Miss Joan Derbidge, secretary of the Canterbury Paraplegic and Physically Disabled Association, said in a letter to the council that proper gallery access for the physically handicapped and elderly should be considered again. “It is ironic that the gallery is making so much effort to be more and more attractive to the community,” she said, “and is succeeding in making more and more people feel deprived. This is compounded by the complete barrier of stairs at the C.S.A. Gallery.” Disabled persons who cannot manage the entrance steps are carried into the
gallery when they arrive.
The gallery director, Mr John Coley, said an experiment with a machine for lifting the disabled up the stairs had not been successful. The machine had been slow and rickety. A ramp with the proper gradient sloping down from the entrance, which is 1.2 m above ground level, “would look like a tongue lolling out of the gallery,” he said.
It was possible that a long, curving ramp could be built along one side of the gallery’s front wall, but such a ramp could block any sunlight to work areas under the gallery. Inside the gallery, exhibition spaces are reached by three steps from the centre court.
Mr Coley said that the doors to those rooms could be another problem. They could not be left open, since they helped control the temperature. Opening up new doorways, and closing old ones to preserve the present amount of exhibition space, could be an expensive way to connect exhibition rooms so that a continuous journey could be made through them by persons in wheelchairs.
Construction of a ramp leading to the gallery’s night entrance, at the end of a long alleyway also used by the Canterbury Museum, was not a good solution. “They (the disabled) want
access through the front of the gallery,” Mr Coley said, “and that’s where they deserve it. That’s where it ought to be.”

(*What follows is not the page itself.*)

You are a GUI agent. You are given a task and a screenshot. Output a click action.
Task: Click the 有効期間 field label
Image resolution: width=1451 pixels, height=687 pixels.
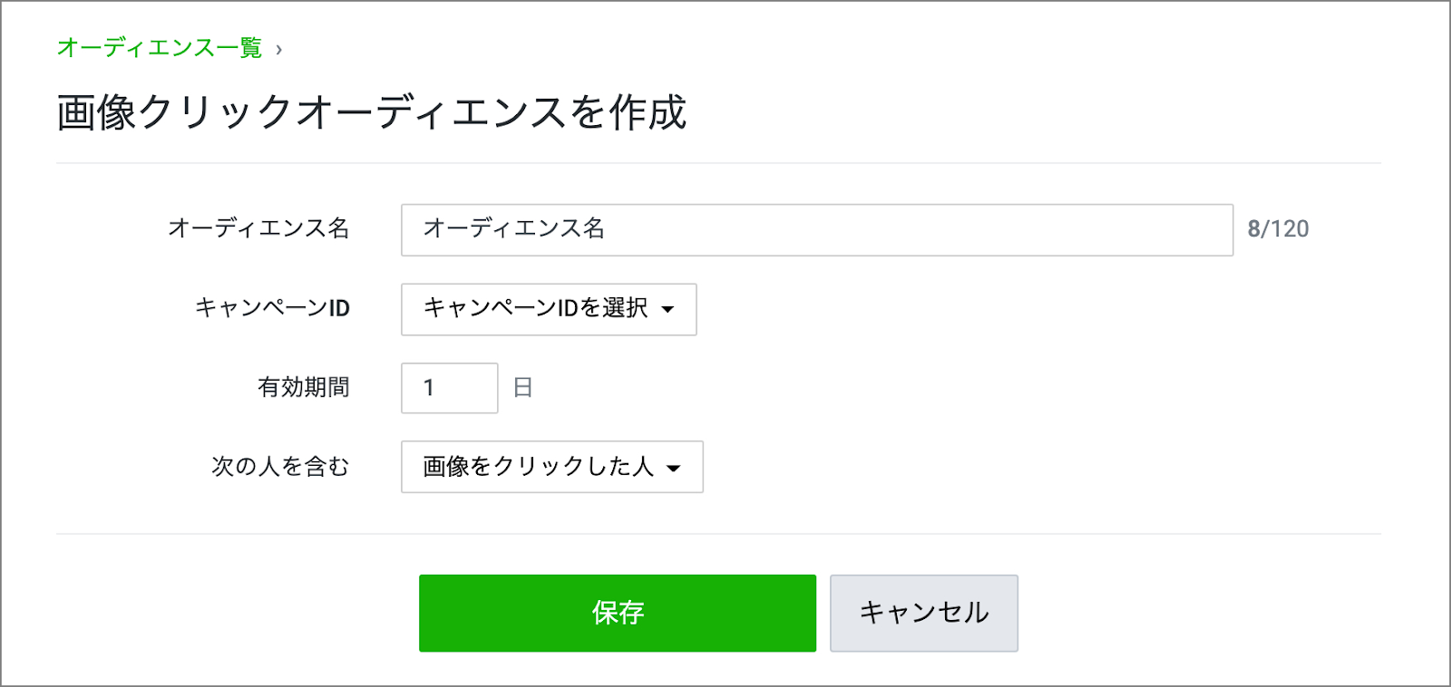click(303, 388)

Cr H. A. Clark said that the council should be considering the choice of a new gallery site, where a building could be designed to cater for access needs of all persons. Mr Coley said that the council had a “strong duty” to preserve the present building’s integrity as it was designed. It would be expensive to match access ramps and causqways for the disabled with the gallery’s building materials. “Are we putting the aesthetic value before the disabled people?” asked Cr Anne Evans.
Cr Noala Massey said that a makeshift approach would not suit the disabled in the long run.
“They might feel they are half-hearted concessions,” she said.
Mr Coley said that the gallery also had the problem of being inaccessible to motor vehicles, although some busloads of disabled persons had arrived at the entrance, through the Botanic Gardens, by special arrangement.
Cr Geoff Stone said that temporary ramps, placed whenever they were needed, “would be preferable to doing nothing at all.” A report on possible temporary access arrangement, with estimated costs, will be prepared for the council.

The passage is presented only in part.